[[ RECORD EXCERPTS open ]]
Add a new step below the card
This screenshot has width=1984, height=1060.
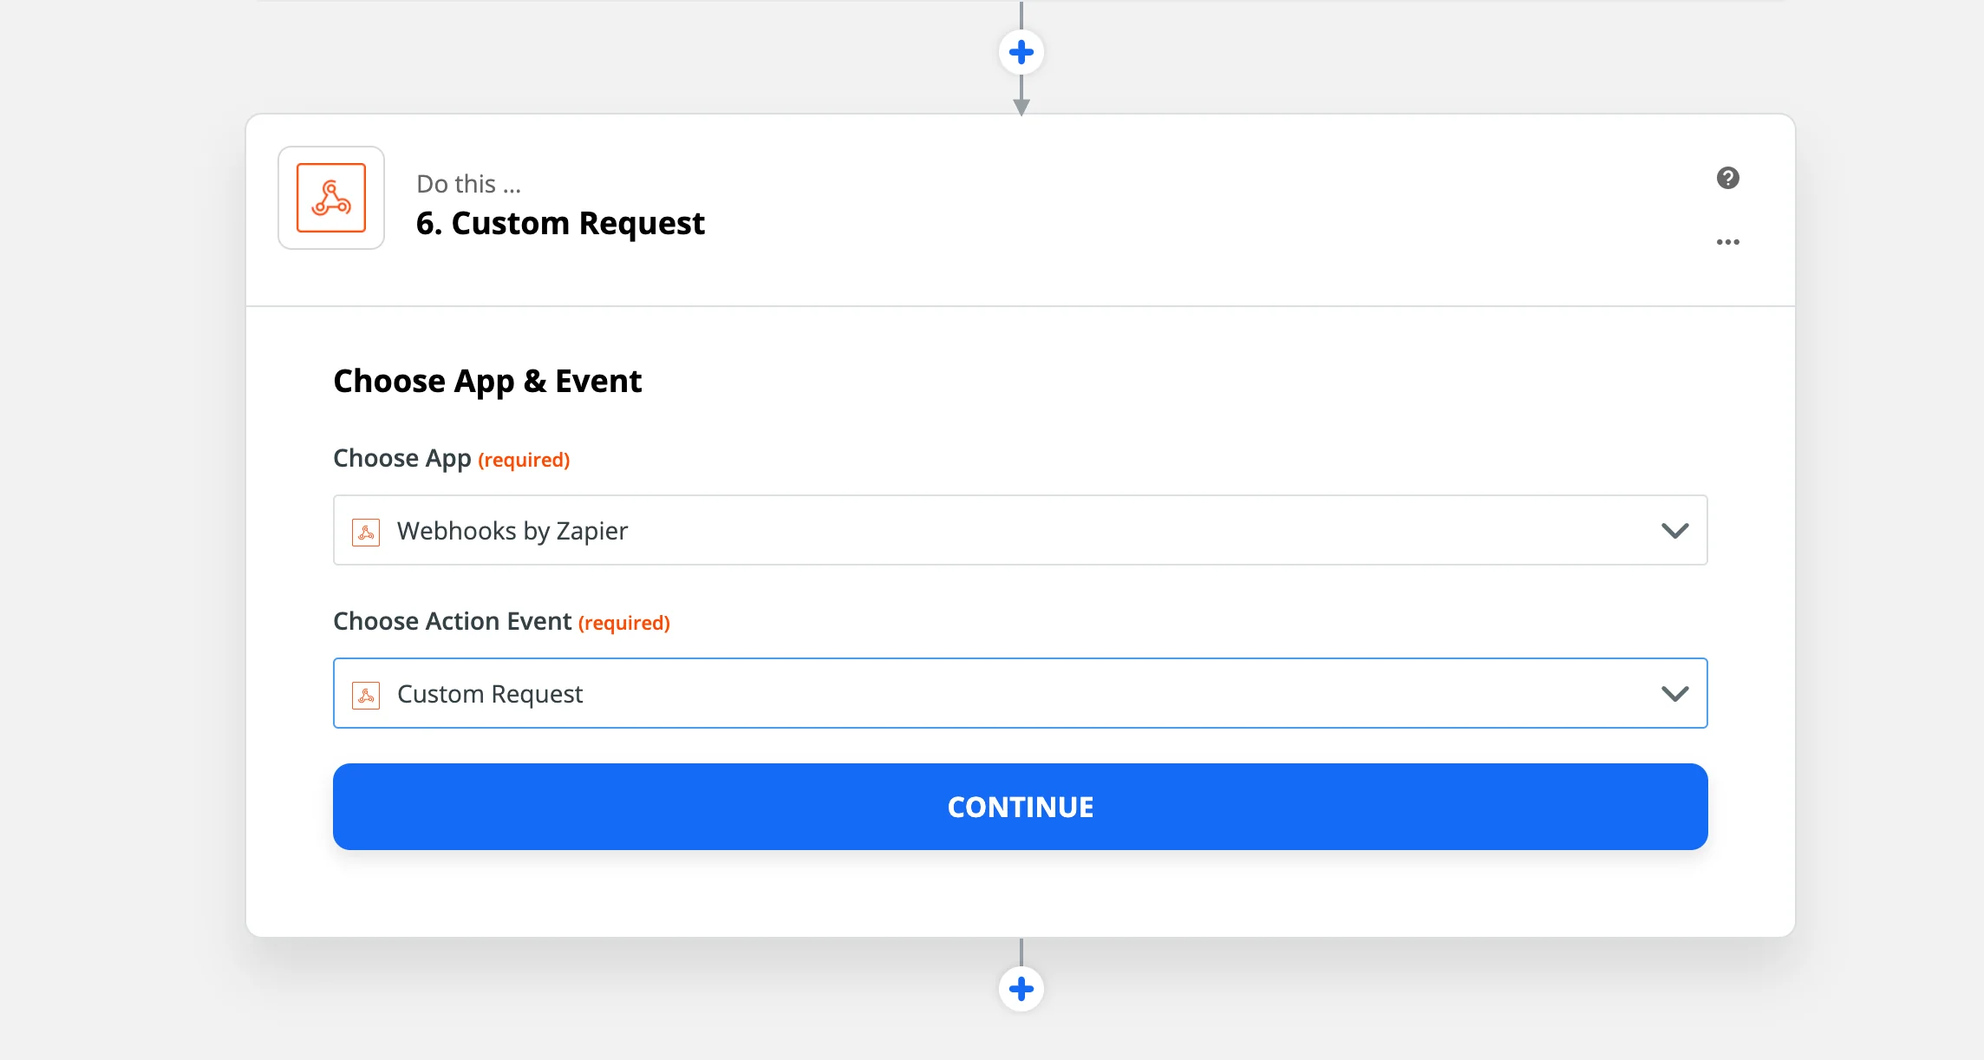1021,989
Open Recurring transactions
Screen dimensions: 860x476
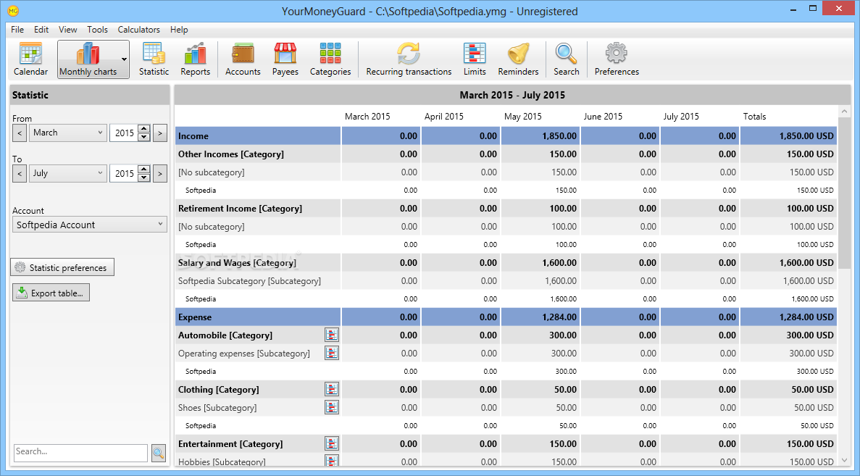tap(409, 59)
[[ RECORD EXCERPTS closed ]]
**EXERCISE REQUIREMENTS**. Output the whole listing again, exactly, without its pictures.

**EXERCISE RESPONSE**.
Add a new step below the card
This screenshot has width=1984, height=1060.
1021,989
Open Recurring transactions
Screen dimensions: 860x476
tap(409, 59)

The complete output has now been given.